(Work request) Repeat exactly the lines from the one containing "Where should I click to: Switch" through the last line of the records below, both included, and nothing else.

(Dataset entries)
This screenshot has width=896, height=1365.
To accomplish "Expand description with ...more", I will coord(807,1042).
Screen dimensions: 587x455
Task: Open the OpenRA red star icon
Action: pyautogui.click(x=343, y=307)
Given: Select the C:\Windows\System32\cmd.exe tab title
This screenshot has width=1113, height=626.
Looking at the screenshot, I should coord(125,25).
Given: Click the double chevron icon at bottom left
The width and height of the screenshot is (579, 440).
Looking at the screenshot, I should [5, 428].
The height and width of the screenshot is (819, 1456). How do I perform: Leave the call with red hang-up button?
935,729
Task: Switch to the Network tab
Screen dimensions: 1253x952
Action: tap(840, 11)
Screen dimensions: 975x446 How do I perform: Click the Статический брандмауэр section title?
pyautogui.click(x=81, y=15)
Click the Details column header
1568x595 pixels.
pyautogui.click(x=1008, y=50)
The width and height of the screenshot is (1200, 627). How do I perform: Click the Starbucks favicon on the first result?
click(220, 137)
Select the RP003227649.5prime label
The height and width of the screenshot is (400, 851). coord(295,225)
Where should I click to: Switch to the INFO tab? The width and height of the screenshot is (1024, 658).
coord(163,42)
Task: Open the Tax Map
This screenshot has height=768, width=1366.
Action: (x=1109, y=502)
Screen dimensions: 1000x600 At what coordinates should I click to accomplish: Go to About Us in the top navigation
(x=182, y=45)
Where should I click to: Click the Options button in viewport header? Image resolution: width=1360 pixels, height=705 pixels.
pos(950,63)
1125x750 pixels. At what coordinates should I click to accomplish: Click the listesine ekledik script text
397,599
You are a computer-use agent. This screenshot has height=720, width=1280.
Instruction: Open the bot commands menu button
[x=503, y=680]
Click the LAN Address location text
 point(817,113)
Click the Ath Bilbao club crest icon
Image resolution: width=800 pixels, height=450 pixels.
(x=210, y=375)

(Problem solution)
Where should I click to: Switch to the INFO tab? The width and height of the screenshot is (1024, 658).
coord(163,42)
Task: Open the Tax Map
This screenshot has height=768, width=1366.
Action: (x=1109, y=502)
Screen dimensions: 1000x600 At what coordinates should I click to accomplish: Go to About Us in the top navigation
(x=182, y=45)
Where should I click to: Click the Options button in viewport header? Image resolution: width=1360 pixels, height=705 pixels.
pos(950,63)
1125x750 pixels. At what coordinates should I click to accomplish: Click the listesine ekledik script text
397,599
You are a computer-use agent. This screenshot has height=720, width=1280.
Instruction: Open the bot commands menu button
[x=503, y=680]
Click the LAN Address location text
 point(817,113)
Click the Ath Bilbao club crest icon
Image resolution: width=800 pixels, height=450 pixels.
(x=210, y=375)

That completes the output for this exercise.